What the task asks: Lay out the lines below as a Markdown table with the columns Row and Text, starting at the line that contains "Advanced Search (77, 320)" and ending at the line that contains "Services (414, 58)". Include both of those lines, number each row, and leave out blank lines.

:::::

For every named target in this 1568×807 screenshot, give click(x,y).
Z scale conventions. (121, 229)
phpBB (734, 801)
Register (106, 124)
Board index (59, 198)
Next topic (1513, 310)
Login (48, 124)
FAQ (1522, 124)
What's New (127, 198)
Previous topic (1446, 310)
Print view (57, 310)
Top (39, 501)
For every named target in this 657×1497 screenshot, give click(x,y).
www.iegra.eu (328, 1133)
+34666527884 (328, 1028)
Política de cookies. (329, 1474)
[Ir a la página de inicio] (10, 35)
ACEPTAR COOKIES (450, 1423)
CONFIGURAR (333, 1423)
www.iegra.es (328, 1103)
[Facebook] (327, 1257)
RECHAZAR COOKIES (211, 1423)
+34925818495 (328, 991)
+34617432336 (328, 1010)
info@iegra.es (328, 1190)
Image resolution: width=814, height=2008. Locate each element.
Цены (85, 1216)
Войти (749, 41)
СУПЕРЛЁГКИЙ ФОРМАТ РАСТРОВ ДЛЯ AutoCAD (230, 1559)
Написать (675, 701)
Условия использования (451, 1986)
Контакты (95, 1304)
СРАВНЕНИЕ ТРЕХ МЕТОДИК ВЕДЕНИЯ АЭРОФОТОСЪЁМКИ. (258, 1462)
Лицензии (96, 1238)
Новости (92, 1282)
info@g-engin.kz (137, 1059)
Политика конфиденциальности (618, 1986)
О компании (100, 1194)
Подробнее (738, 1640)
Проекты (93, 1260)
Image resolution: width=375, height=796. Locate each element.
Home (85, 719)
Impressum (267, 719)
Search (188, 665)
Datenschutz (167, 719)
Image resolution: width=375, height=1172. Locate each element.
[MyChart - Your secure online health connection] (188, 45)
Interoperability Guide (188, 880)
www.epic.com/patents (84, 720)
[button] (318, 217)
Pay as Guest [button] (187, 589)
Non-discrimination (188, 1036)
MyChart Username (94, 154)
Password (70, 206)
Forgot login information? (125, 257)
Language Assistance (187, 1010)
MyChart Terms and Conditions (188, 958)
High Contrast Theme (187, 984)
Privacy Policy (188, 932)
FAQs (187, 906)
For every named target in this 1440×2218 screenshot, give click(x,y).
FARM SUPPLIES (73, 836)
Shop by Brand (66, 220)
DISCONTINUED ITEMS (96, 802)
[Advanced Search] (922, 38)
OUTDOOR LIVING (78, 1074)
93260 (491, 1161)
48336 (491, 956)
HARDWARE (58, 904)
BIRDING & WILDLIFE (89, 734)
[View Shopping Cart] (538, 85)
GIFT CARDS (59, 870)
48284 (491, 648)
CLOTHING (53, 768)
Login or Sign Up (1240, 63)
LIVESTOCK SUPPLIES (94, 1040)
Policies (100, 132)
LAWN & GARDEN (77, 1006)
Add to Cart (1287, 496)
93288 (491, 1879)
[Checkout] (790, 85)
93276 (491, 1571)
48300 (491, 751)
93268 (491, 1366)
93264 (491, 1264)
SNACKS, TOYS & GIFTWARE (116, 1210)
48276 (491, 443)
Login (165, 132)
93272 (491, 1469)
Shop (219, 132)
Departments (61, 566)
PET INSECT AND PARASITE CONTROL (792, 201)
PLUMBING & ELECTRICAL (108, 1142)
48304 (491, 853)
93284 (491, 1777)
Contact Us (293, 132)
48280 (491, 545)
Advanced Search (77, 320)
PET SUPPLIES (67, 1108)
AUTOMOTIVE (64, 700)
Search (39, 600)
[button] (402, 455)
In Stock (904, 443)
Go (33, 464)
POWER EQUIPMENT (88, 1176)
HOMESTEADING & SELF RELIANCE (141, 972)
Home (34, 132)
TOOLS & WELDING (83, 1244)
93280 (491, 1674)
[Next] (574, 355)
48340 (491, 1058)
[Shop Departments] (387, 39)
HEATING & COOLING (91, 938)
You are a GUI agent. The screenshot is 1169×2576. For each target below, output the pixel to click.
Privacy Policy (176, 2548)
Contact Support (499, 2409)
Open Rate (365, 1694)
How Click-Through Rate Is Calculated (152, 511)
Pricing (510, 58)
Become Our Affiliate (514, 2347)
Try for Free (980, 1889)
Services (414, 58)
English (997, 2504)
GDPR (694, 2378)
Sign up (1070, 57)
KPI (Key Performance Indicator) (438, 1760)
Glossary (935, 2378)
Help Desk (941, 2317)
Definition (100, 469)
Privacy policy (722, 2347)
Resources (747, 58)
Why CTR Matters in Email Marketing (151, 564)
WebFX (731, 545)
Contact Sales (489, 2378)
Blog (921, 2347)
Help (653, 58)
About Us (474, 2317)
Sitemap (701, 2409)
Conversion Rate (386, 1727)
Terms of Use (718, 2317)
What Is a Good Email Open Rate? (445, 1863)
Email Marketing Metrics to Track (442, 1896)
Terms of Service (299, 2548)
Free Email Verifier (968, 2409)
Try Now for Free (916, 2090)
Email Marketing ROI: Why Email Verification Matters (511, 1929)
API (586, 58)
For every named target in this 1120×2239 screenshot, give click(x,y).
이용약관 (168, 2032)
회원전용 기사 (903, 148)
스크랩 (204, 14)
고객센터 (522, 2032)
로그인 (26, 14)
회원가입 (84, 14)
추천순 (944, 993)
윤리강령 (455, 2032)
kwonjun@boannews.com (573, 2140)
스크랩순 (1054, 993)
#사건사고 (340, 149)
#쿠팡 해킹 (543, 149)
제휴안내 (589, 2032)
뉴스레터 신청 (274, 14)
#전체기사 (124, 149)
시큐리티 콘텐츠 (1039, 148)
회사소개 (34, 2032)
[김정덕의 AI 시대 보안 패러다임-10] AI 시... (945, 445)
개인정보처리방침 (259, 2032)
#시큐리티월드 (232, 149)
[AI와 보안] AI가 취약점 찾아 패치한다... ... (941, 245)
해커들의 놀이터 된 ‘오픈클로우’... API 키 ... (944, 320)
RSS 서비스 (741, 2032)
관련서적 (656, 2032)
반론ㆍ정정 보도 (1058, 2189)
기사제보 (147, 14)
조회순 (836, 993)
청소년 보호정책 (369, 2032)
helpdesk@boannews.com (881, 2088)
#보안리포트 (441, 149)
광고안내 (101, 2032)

:::::

Exercise result:
| Row | Text |
|---|---|
| 1 | Advanced Search (77, 320) |
| 2 | PET SUPPLIES (67, 1108) |
| 3 | AUTOMOTIVE (64, 700) |
| 4 | Search (39, 600) |
| 5 | [button] (402, 455) |
| 6 | In Stock (904, 443) |
| 7 | Go (33, 464) |
| 8 | POWER EQUIPMENT (88, 1176) |
| 9 | HOMESTEADING & SELF RELIANCE (141, 972) |
| 10 | Home (34, 132) |
| 11 | TOOLS & WELDING (83, 1244) |
| 12 | 93280 (491, 1674) |
| 13 | [Next] (574, 355) |
| 14 | 48340 (491, 1058) |
| 15 | [Shop Departments] (387, 39) |
| 16 | HEATING & COOLING (91, 938) |
| 17 | You are a GUI agent. The screenshot is 1169×2576. For each target below, output the pixel to click. |
| 18 | Privacy Policy (176, 2548) |
| 19 | Contact Support (499, 2409) |
| 20 | Open Rate (365, 1694) |
| 21 | How Click-Through Rate Is Calculated (152, 511) |
| 22 | Pricing (510, 58) |
| 23 | Become Our Affiliate (514, 2347) |
| 24 | Try for Free (980, 1889) |
| 25 | Services (414, 58) |